-- AIM OF THE EXERCISE --
Which lines come from the start of the records through the line that holds "Task: Click line number 62 in the gutter"? Write them out word for word.

Top of STORED DATA

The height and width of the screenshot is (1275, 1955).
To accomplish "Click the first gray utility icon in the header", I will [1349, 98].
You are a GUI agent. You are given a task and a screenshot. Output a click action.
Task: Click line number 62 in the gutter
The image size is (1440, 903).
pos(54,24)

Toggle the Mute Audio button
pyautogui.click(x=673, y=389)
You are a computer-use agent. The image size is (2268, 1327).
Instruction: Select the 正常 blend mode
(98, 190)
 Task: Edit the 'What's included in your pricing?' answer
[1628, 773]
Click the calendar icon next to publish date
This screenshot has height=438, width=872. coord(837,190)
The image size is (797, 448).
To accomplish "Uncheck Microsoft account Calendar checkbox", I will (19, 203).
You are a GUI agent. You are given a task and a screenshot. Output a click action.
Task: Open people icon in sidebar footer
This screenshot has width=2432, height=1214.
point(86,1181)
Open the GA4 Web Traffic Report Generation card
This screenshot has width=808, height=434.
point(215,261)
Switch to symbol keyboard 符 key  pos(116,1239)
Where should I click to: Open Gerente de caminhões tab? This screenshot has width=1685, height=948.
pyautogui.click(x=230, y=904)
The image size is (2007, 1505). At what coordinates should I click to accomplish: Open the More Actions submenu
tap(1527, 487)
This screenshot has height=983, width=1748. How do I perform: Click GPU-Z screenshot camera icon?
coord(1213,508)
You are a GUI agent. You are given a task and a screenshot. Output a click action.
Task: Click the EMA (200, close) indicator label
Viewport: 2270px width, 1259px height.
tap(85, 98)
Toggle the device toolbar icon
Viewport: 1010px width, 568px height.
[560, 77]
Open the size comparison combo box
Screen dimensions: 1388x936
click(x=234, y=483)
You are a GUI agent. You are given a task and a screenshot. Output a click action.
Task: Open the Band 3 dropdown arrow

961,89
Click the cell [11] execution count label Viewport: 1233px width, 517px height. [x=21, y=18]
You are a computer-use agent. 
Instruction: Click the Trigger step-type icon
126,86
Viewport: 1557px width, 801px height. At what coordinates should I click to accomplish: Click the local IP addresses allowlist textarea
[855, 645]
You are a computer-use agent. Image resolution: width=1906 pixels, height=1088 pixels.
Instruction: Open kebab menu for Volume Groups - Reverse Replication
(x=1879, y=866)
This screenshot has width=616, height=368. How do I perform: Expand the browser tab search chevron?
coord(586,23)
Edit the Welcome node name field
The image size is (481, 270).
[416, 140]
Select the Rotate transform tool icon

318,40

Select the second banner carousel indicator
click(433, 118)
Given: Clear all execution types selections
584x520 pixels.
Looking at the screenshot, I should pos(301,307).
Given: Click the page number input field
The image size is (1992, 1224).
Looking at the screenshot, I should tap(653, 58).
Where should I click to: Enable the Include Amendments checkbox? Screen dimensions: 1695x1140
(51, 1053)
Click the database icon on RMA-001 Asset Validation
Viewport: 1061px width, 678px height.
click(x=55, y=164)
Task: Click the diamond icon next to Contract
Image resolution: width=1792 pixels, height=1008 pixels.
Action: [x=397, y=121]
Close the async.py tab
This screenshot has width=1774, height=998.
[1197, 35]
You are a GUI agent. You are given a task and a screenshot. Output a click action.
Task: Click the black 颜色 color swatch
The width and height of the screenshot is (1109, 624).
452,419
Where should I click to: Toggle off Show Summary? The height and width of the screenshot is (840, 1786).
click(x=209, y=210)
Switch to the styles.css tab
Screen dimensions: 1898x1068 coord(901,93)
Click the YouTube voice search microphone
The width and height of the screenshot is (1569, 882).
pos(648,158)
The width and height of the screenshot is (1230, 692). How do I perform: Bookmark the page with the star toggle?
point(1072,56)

Bottom of STORED DATA

-- ANSWER BOX --
The height and width of the screenshot is (1275, 1955).
To accomplish "Click the first gray utility icon in the header", I will [1349, 98].
You are a GUI agent. You are given a task and a screenshot. Output a click action.
Task: Click line number 62 in the gutter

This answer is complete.